The UK version of the fund is now £3bn in size and has lost investors over 1 per cent during the past five years.
Darius McDermott, managing director of Chelsea Financial Services, says one of the questions he always asks the managers with whom he is invested is: how big their fund can grow.
Mr Potter says the problem is not always simply with the size of the fund, but with how much work the fund manager is doing.
He says: “You could have a fund that isn't very big, but the manager could also be running a lot of money for institutional clients on other funds.”
In contrast, he does not think a fund can be too small, and frequently provides the seed capital for new funds.
Tom Sparke, Investment director at GDIM, says practical constraints can also make a fund too large for him to invest in.

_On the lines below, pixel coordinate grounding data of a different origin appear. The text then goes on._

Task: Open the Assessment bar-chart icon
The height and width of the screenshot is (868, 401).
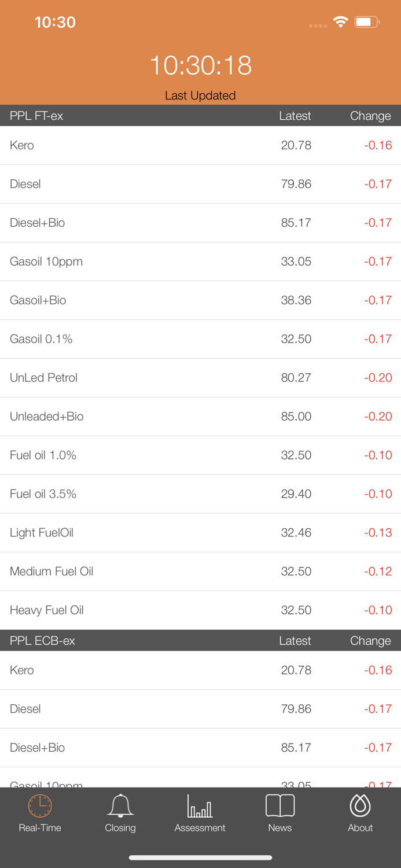Action: pyautogui.click(x=200, y=806)
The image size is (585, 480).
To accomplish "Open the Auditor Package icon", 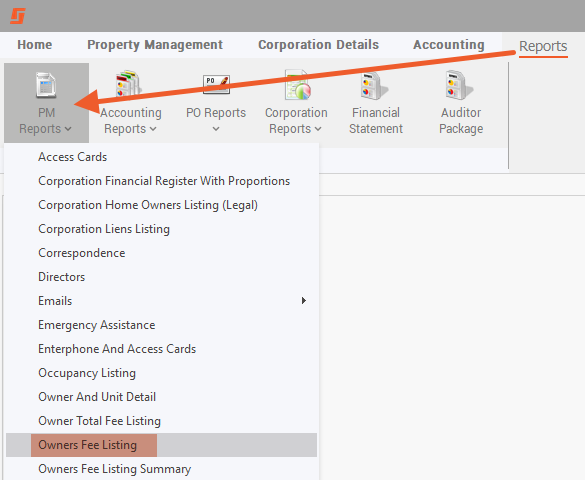I will click(460, 86).
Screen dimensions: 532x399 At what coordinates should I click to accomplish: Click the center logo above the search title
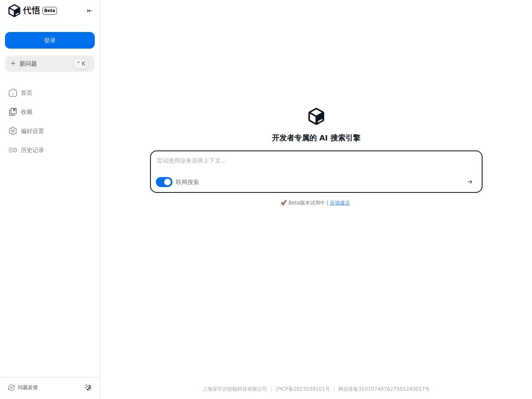point(316,116)
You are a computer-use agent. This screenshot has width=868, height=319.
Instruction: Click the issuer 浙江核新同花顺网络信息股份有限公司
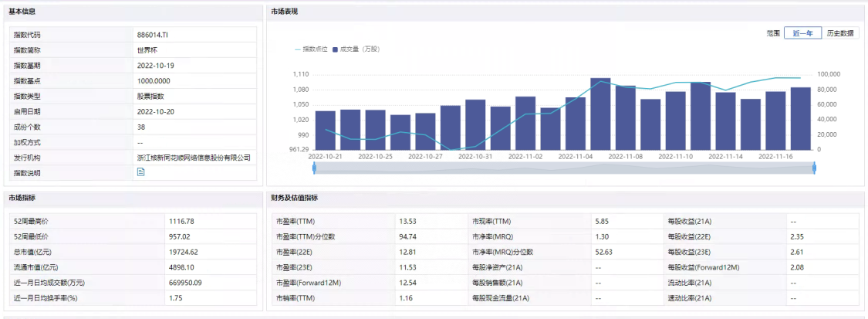coord(194,158)
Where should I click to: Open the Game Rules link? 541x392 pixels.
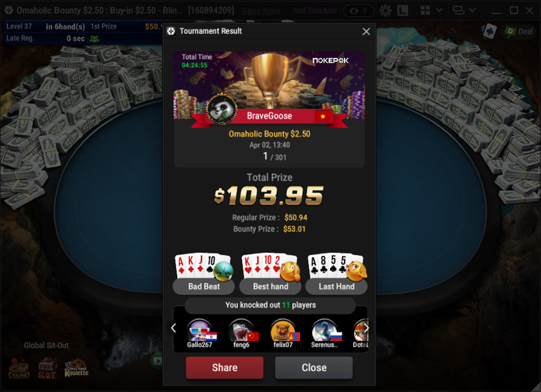[x=261, y=11]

He says: “We cannot own more than 20 per cent of any single fund so the smaller the fund, the smaller the stake we can take in a portfolio.”
Asset class is important
He also takes the view that a fund can be too large, saying the importance of this consideration depends on the asset class, with more scope to invest in larger funds in areas such as global equities, while it is more important to him with funds investing in less liquid areas such as bond funds.
Ben Yearsley, investment director at Fairview, says he generally wants a fund to be within the £50m-£100m range as a minimum, as very small funds often have “prohibitive” costs which make it a less attractive investment.

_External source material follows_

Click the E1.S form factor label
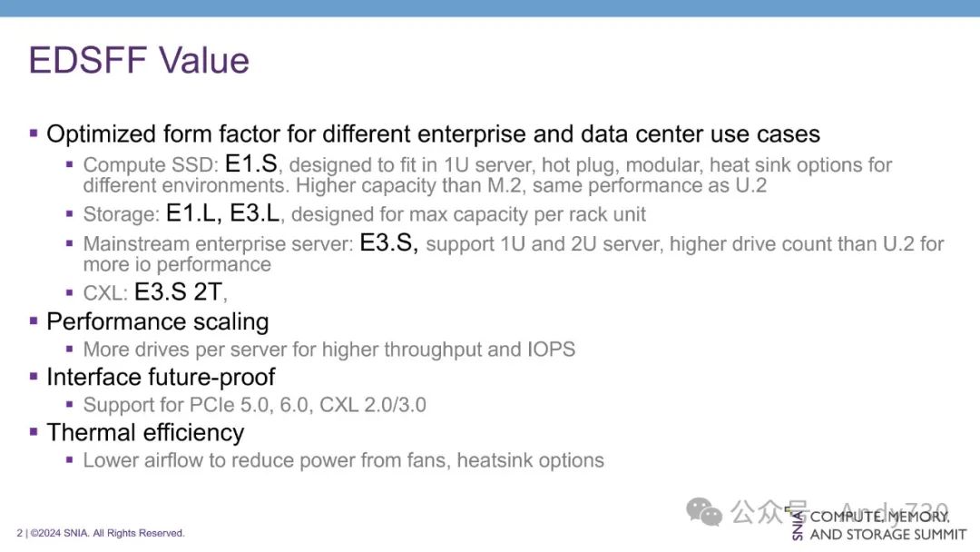The height and width of the screenshot is (552, 980). tap(251, 164)
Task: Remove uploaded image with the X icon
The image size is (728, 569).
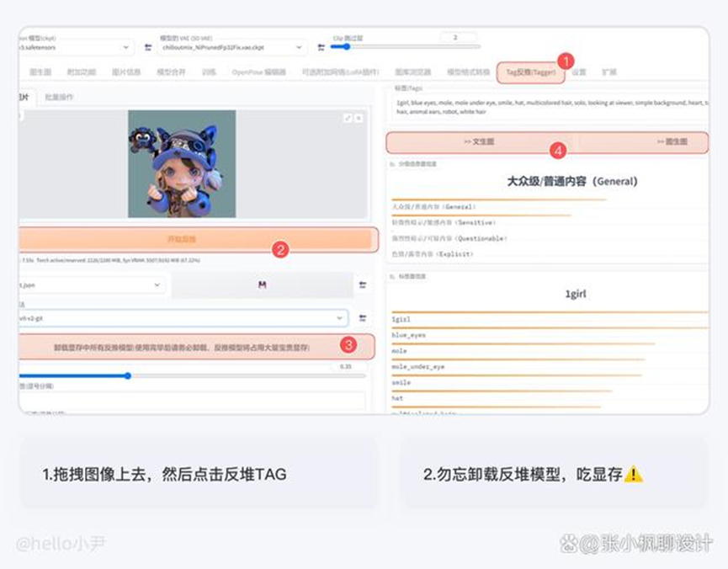Action: click(x=359, y=119)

Ben Willis, who runs the model portfolio service at advice firm Chase De Vere, says he generally would not invest client money into a fund that was less than £100m in size for liquidity reasons.
Mr Willis says the problem would be if he owned too much of a fund, and then wanted to withdraw the money, how easily could this be done with a fund with assets of less than £100m.
Mr Yearsley adds that in the past he has sold funds, particularly smaller companies equity mandates, that he feared had got too large.
Ben Seager-Scott, head of multi-asset funds at Tilney, says: “If a fund is too large, then it may not be able to trade effectively in some of the best opportunities that it may have been able to access whilst smaller.
"However, I don’t think this is a question of a ‘pounds and pence’ figure, but rather the size of the fund relative to the market and the impact of liquidity and turnover – clearly a global large-cap manager can manage a larger fund than a UK micro-cap manager.